> **WORK REQUEST**
Print every line below without adding or leaving out a single word.

↓

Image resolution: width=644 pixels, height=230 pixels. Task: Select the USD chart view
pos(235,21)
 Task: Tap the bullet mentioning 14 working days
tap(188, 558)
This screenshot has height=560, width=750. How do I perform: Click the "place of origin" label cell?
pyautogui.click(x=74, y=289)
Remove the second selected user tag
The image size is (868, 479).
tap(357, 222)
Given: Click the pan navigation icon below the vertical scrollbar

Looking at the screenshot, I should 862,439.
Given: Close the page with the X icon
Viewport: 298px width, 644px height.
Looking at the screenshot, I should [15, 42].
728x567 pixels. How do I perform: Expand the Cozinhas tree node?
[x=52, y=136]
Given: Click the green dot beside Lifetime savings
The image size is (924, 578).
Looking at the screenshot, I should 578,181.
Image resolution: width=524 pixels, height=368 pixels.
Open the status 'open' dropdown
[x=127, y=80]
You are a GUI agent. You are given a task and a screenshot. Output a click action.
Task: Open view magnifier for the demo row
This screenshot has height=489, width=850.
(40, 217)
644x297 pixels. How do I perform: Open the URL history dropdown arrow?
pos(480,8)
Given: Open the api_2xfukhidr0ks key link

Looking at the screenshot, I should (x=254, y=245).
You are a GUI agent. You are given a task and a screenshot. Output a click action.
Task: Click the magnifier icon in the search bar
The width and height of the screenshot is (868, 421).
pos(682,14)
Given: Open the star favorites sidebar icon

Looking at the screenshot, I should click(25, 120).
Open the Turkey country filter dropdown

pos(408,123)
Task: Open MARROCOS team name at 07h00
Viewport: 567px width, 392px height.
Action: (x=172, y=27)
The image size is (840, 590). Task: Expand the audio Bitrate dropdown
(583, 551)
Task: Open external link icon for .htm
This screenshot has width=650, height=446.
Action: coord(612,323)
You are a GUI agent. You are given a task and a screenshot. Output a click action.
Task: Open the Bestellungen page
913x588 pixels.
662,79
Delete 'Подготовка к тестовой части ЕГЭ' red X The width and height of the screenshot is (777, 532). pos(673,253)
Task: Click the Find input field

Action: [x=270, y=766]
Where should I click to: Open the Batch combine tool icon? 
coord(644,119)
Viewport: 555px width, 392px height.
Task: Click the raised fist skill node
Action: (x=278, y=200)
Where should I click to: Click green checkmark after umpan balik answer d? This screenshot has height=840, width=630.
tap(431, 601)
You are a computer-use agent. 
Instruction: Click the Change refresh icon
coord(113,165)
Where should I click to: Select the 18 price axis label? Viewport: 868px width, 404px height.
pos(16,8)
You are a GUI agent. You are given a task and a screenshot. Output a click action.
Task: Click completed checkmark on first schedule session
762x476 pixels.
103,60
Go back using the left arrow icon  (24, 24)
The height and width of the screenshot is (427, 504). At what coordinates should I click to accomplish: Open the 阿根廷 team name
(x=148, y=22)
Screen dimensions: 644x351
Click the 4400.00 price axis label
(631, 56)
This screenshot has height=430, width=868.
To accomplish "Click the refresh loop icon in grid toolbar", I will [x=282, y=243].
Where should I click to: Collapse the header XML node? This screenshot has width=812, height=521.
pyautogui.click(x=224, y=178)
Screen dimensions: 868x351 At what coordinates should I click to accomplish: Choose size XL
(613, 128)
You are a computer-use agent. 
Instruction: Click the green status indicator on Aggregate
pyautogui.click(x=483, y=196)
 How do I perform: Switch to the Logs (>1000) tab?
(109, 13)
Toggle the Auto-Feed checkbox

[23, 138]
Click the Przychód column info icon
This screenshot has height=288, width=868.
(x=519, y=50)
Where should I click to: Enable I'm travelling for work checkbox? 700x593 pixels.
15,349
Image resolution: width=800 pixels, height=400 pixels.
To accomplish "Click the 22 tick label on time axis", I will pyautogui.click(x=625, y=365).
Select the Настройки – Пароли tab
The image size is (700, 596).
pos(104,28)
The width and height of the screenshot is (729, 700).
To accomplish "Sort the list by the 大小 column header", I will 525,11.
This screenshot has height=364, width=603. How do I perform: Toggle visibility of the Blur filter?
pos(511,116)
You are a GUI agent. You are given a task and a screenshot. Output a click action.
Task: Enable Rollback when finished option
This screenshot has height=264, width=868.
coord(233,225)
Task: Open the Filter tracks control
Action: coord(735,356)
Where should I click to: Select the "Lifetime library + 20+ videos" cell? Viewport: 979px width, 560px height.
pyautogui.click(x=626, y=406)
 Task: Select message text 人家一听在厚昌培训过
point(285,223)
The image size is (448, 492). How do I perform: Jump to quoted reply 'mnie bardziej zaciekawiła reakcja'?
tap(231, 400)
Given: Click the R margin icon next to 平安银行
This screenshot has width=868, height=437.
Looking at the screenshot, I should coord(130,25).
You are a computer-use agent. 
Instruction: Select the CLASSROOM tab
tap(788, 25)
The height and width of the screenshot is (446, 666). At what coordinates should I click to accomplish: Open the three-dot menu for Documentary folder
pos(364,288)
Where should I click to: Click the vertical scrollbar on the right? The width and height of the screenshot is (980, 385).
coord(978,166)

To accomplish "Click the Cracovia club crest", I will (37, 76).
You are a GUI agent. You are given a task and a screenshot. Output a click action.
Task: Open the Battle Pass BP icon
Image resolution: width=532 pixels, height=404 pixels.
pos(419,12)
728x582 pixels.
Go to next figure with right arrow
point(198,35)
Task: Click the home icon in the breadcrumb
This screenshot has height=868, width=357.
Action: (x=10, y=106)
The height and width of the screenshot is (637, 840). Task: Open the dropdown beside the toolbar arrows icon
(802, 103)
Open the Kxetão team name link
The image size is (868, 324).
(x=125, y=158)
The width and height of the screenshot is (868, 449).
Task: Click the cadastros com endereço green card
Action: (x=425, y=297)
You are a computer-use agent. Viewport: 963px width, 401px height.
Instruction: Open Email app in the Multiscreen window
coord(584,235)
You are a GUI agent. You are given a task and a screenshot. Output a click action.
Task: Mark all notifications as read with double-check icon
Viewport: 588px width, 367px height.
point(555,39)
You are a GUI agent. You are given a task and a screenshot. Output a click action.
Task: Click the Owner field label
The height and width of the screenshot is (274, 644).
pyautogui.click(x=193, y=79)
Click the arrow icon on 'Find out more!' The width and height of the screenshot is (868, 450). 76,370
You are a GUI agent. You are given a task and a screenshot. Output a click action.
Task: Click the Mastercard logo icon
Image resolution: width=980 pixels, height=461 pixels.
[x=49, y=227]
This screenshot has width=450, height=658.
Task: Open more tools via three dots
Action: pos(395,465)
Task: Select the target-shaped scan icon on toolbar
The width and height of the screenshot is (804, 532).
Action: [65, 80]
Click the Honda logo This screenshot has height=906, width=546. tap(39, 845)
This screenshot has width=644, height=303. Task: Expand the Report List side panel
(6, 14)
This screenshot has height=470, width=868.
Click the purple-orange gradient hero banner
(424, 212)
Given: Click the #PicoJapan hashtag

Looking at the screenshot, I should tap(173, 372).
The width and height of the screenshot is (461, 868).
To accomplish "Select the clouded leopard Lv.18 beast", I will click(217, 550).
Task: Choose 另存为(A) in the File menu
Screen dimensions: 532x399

↑

> **TASK RESPONSE**
Image resolution: width=644 pixels, height=230 pixels. Task: Select the USD chart view
pos(235,21)
 Task: Tap the bullet mentioning 14 working days
tap(188, 558)
This screenshot has height=560, width=750. How do I perform: Click the "place of origin" label cell?
pyautogui.click(x=74, y=289)
Remove the second selected user tag
The image size is (868, 479).
tap(357, 222)
Given: Click the pan navigation icon below the vertical scrollbar

Looking at the screenshot, I should 862,439.
Given: Close the page with the X icon
Viewport: 298px width, 644px height.
Looking at the screenshot, I should [15, 42].
728x567 pixels. How do I perform: Expand the Cozinhas tree node?
[x=52, y=136]
Given: Click the green dot beside Lifetime savings
The image size is (924, 578).
Looking at the screenshot, I should 578,181.
Image resolution: width=524 pixels, height=368 pixels.
Open the status 'open' dropdown
[x=127, y=80]
You are a GUI agent. You are given a task and a screenshot. Output a click action.
Task: Open view magnifier for the demo row
This screenshot has height=489, width=850.
(40, 217)
644x297 pixels. How do I perform: Open the URL history dropdown arrow?
pos(480,8)
Given: Open the api_2xfukhidr0ks key link

Looking at the screenshot, I should (x=254, y=245).
You are a GUI agent. You are given a task and a screenshot. Output a click action.
Task: Click the magnifier icon in the search bar
The width and height of the screenshot is (868, 421).
pos(682,14)
Given: Open the star favorites sidebar icon

Looking at the screenshot, I should click(25, 120).
Open the Turkey country filter dropdown

pos(408,123)
Task: Open MARROCOS team name at 07h00
Viewport: 567px width, 392px height.
Action: (x=172, y=27)
The image size is (840, 590). Task: Expand the audio Bitrate dropdown
(583, 551)
Task: Open external link icon for .htm
This screenshot has width=650, height=446.
Action: coord(612,323)
You are a GUI agent. You are given a task and a screenshot. Output a click action.
Task: Open the Bestellungen page
913x588 pixels.
662,79
Delete 'Подготовка к тестовой части ЕГЭ' red X The width and height of the screenshot is (777, 532). pos(673,253)
Task: Click the Find input field

Action: [x=270, y=766]
Where should I click to: Open the Batch combine tool icon? 
coord(644,119)
Viewport: 555px width, 392px height.
Task: Click the raised fist skill node
Action: (x=278, y=200)
Where should I click to: Click green checkmark after umpan balik answer d? This screenshot has height=840, width=630.
tap(431, 601)
You are a computer-use agent. 
Instruction: Click the Change refresh icon
coord(113,165)
Where should I click to: Select the 18 price axis label? Viewport: 868px width, 404px height.
pos(16,8)
You are a GUI agent. You are given a task and a screenshot. Output a click action.
Task: Click completed checkmark on first schedule session
762x476 pixels.
103,60
Go back using the left arrow icon  (24, 24)
The height and width of the screenshot is (427, 504). At what coordinates should I click to accomplish: Open the 阿根廷 team name
(x=148, y=22)
Screen dimensions: 644x351
Click the 4400.00 price axis label
(631, 56)
This screenshot has height=430, width=868.
To accomplish "Click the refresh loop icon in grid toolbar", I will [x=282, y=243].
Where should I click to: Collapse the header XML node? This screenshot has width=812, height=521.
pyautogui.click(x=224, y=178)
Screen dimensions: 868x351 At what coordinates should I click to accomplish: Choose size XL
(613, 128)
You are a computer-use agent. 
Instruction: Click the green status indicator on Aggregate
pyautogui.click(x=483, y=196)
 How do I perform: Switch to the Logs (>1000) tab?
(109, 13)
Toggle the Auto-Feed checkbox

[23, 138]
Click the Przychód column info icon
This screenshot has height=288, width=868.
(x=519, y=50)
Where should I click to: Enable I'm travelling for work checkbox? 700x593 pixels.
15,349
Image resolution: width=800 pixels, height=400 pixels.
To accomplish "Click the 22 tick label on time axis", I will pyautogui.click(x=625, y=365).
Select the Настройки – Пароли tab
The image size is (700, 596).
pos(104,28)
The width and height of the screenshot is (729, 700).
To accomplish "Sort the list by the 大小 column header", I will 525,11.
This screenshot has height=364, width=603. How do I perform: Toggle visibility of the Blur filter?
pos(511,116)
You are a GUI agent. You are given a task and a screenshot. Output a click action.
Task: Enable Rollback when finished option
This screenshot has height=264, width=868.
coord(233,225)
Task: Open the Filter tracks control
Action: coord(735,356)
Where should I click to: Select the "Lifetime library + 20+ videos" cell? Viewport: 979px width, 560px height.
pyautogui.click(x=626, y=406)
 Task: Select message text 人家一听在厚昌培训过
point(285,223)
The image size is (448, 492). How do I perform: Jump to quoted reply 'mnie bardziej zaciekawiła reakcja'?
tap(231, 400)
Given: Click the R margin icon next to 平安银行
This screenshot has width=868, height=437.
Looking at the screenshot, I should coord(130,25).
You are a computer-use agent. 
Instruction: Select the CLASSROOM tab
tap(788, 25)
The height and width of the screenshot is (446, 666). At what coordinates should I click to accomplish: Open the three-dot menu for Documentary folder
pos(364,288)
Where should I click to: Click the vertical scrollbar on the right? The width and height of the screenshot is (980, 385).
coord(978,166)

To accomplish "Click the Cracovia club crest", I will (37, 76).
You are a GUI agent. You are given a task and a screenshot. Output a click action.
Task: Open the Battle Pass BP icon
Image resolution: width=532 pixels, height=404 pixels.
pos(419,12)
728x582 pixels.
Go to next figure with right arrow
point(198,35)
Task: Click the home icon in the breadcrumb
This screenshot has height=868, width=357.
Action: (x=10, y=106)
The height and width of the screenshot is (637, 840). Task: Open the dropdown beside the toolbar arrows icon
(802, 103)
Open the Kxetão team name link
The image size is (868, 324).
(x=125, y=158)
The width and height of the screenshot is (868, 449).
Task: Click the cadastros com endereço green card
Action: (x=425, y=297)
You are a computer-use agent. Viewport: 963px width, 401px height.
Instruction: Open Email app in the Multiscreen window
coord(584,235)
You are a GUI agent. You are given a task and a screenshot. Output a click action.
Task: Mark all notifications as read with double-check icon
Viewport: 588px width, 367px height.
point(555,39)
You are a GUI agent. You are given a task and a screenshot. Output a click action.
Task: Click the Owner field label
The height and width of the screenshot is (274, 644).
pyautogui.click(x=193, y=79)
Click the arrow icon on 'Find out more!' The width and height of the screenshot is (868, 450). 76,370
You are a GUI agent. You are given a task and a screenshot. Output a click action.
Task: Click the Mastercard logo icon
Image resolution: width=980 pixels, height=461 pixels.
[x=49, y=227]
This screenshot has width=450, height=658.
Task: Open more tools via three dots
Action: pos(395,465)
Task: Select the target-shaped scan icon on toolbar
The width and height of the screenshot is (804, 532).
Action: [65, 80]
Click the Honda logo This screenshot has height=906, width=546. tap(39, 845)
This screenshot has width=644, height=303. Task: Expand the Report List side panel
(6, 14)
This screenshot has height=470, width=868.
Click the purple-orange gradient hero banner
(424, 212)
Given: Click the #PicoJapan hashtag

Looking at the screenshot, I should tap(173, 372).
The width and height of the screenshot is (461, 868).
To accomplish "Select the clouded leopard Lv.18 beast", I will click(217, 550).
Task: Choose 另存为(A) in the File menu
Screen dimensions: 532x399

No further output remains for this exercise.